▶ [WHAT THE TASK REQUIRES]
Swap "Instruction" for "Directive" wherever it occurs in the items below, and reproduce them otherwise unchanged.

▶ [DATA TO USE]
---

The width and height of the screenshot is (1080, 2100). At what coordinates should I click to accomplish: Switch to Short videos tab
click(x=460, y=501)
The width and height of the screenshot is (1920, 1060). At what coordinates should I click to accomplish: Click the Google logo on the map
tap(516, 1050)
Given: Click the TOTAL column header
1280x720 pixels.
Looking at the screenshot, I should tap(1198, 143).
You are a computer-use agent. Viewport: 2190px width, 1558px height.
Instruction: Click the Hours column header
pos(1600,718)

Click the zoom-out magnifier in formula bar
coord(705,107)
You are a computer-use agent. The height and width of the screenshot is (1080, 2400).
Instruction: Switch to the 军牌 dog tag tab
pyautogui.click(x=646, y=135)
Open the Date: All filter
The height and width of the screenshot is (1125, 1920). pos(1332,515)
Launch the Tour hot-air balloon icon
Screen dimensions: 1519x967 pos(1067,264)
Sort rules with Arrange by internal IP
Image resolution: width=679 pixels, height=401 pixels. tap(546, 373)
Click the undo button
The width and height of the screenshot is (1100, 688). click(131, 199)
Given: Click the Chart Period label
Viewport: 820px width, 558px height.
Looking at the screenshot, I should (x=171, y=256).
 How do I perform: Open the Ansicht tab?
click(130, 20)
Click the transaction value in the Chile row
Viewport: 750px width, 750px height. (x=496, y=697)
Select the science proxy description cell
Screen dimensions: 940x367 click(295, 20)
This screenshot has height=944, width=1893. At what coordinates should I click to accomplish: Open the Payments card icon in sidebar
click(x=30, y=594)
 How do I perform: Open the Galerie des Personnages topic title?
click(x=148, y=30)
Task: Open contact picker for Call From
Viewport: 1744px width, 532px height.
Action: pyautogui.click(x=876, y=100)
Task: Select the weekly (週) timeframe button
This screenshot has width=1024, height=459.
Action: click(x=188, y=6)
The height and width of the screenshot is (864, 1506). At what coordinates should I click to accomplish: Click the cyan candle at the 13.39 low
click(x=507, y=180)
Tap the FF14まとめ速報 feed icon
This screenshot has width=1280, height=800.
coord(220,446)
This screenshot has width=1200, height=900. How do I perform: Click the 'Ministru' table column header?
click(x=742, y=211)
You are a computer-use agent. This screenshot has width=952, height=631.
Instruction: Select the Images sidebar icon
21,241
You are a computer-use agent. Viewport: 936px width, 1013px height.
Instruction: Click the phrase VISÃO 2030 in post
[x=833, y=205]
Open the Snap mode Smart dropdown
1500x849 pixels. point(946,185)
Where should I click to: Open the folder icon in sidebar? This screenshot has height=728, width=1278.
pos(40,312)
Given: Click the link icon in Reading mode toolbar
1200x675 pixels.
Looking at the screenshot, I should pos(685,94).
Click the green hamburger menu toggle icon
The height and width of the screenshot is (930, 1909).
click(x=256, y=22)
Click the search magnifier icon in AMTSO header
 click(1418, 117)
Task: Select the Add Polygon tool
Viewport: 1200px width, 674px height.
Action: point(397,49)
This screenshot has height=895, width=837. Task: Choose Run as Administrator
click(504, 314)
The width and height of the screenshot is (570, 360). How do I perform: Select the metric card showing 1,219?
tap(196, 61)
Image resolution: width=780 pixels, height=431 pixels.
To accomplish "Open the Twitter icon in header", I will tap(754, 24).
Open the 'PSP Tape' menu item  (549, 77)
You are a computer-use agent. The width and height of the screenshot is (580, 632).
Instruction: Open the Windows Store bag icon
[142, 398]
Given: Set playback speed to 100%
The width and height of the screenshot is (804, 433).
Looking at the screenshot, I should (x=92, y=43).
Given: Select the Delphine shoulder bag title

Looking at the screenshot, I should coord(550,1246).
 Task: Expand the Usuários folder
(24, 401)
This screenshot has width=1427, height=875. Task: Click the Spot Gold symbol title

---

▶ [TASK RESPONSE]
The width and height of the screenshot is (1080, 2100). At what coordinates should I click to accomplish: Switch to Short videos tab
click(x=460, y=501)
The width and height of the screenshot is (1920, 1060). At what coordinates should I click to accomplish: Click the Google logo on the map
tap(516, 1050)
Given: Click the TOTAL column header
1280x720 pixels.
Looking at the screenshot, I should tap(1198, 143).
You are a computer-use agent. Viewport: 2190px width, 1558px height.
Directive: Click the Hours column header
pos(1600,718)

Click the zoom-out magnifier in formula bar
coord(705,107)
You are a computer-use agent. The height and width of the screenshot is (1080, 2400).
Directive: Switch to the 军牌 dog tag tab
pyautogui.click(x=646, y=135)
Open the Date: All filter
The height and width of the screenshot is (1125, 1920). pos(1332,515)
Launch the Tour hot-air balloon icon
Screen dimensions: 1519x967 pos(1067,264)
Sort rules with Arrange by internal IP
Image resolution: width=679 pixels, height=401 pixels. tap(546, 373)
Click the undo button
The width and height of the screenshot is (1100, 688). click(131, 199)
Given: Click the Chart Period label
Viewport: 820px width, 558px height.
Looking at the screenshot, I should (x=171, y=256).
 How do I perform: Open the Ansicht tab?
click(130, 20)
Click the transaction value in the Chile row
Viewport: 750px width, 750px height. (x=496, y=697)
Select the science proxy description cell
Screen dimensions: 940x367 click(295, 20)
This screenshot has height=944, width=1893. At what coordinates should I click to accomplish: Open the Payments card icon in sidebar
click(x=30, y=594)
 How do I perform: Open the Galerie des Personnages topic title?
click(x=148, y=30)
Task: Open contact picker for Call From
Viewport: 1744px width, 532px height.
Action: pyautogui.click(x=876, y=100)
Task: Select the weekly (週) timeframe button
This screenshot has width=1024, height=459.
Action: click(x=188, y=6)
The height and width of the screenshot is (864, 1506). At what coordinates should I click to accomplish: Click the cyan candle at the 13.39 low
click(x=507, y=180)
Tap the FF14まとめ速報 feed icon
This screenshot has width=1280, height=800.
coord(220,446)
This screenshot has width=1200, height=900. How do I perform: Click the 'Ministru' table column header?
click(x=742, y=211)
You are a computer-use agent. This screenshot has width=952, height=631.
Directive: Select the Images sidebar icon
21,241
You are a computer-use agent. Viewport: 936px width, 1013px height.
Directive: Click the phrase VISÃO 2030 in post
[x=833, y=205]
Open the Snap mode Smart dropdown
1500x849 pixels. point(946,185)
Where should I click to: Open the folder icon in sidebar? This screenshot has height=728, width=1278.
pos(40,312)
Given: Click the link icon in Reading mode toolbar
1200x675 pixels.
Looking at the screenshot, I should pos(685,94).
Click the green hamburger menu toggle icon
The height and width of the screenshot is (930, 1909).
click(x=256, y=22)
Click the search magnifier icon in AMTSO header
 click(1418, 117)
Task: Select the Add Polygon tool
Viewport: 1200px width, 674px height.
Action: point(397,49)
This screenshot has height=895, width=837. Task: Choose Run as Administrator
click(504, 314)
The width and height of the screenshot is (570, 360). How do I perform: Select the metric card showing 1,219?
tap(196, 61)
Image resolution: width=780 pixels, height=431 pixels.
To accomplish "Open the Twitter icon in header", I will tap(754, 24).
Open the 'PSP Tape' menu item  (549, 77)
You are a computer-use agent. The width and height of the screenshot is (580, 632).
Directive: Open the Windows Store bag icon
[142, 398]
Given: Set playback speed to 100%
The width and height of the screenshot is (804, 433).
Looking at the screenshot, I should (x=92, y=43).
Given: Select the Delphine shoulder bag title

Looking at the screenshot, I should coord(550,1246).
 Task: Expand the Usuários folder
(24, 401)
This screenshot has width=1427, height=875. Task: Click the Spot Gold symbol title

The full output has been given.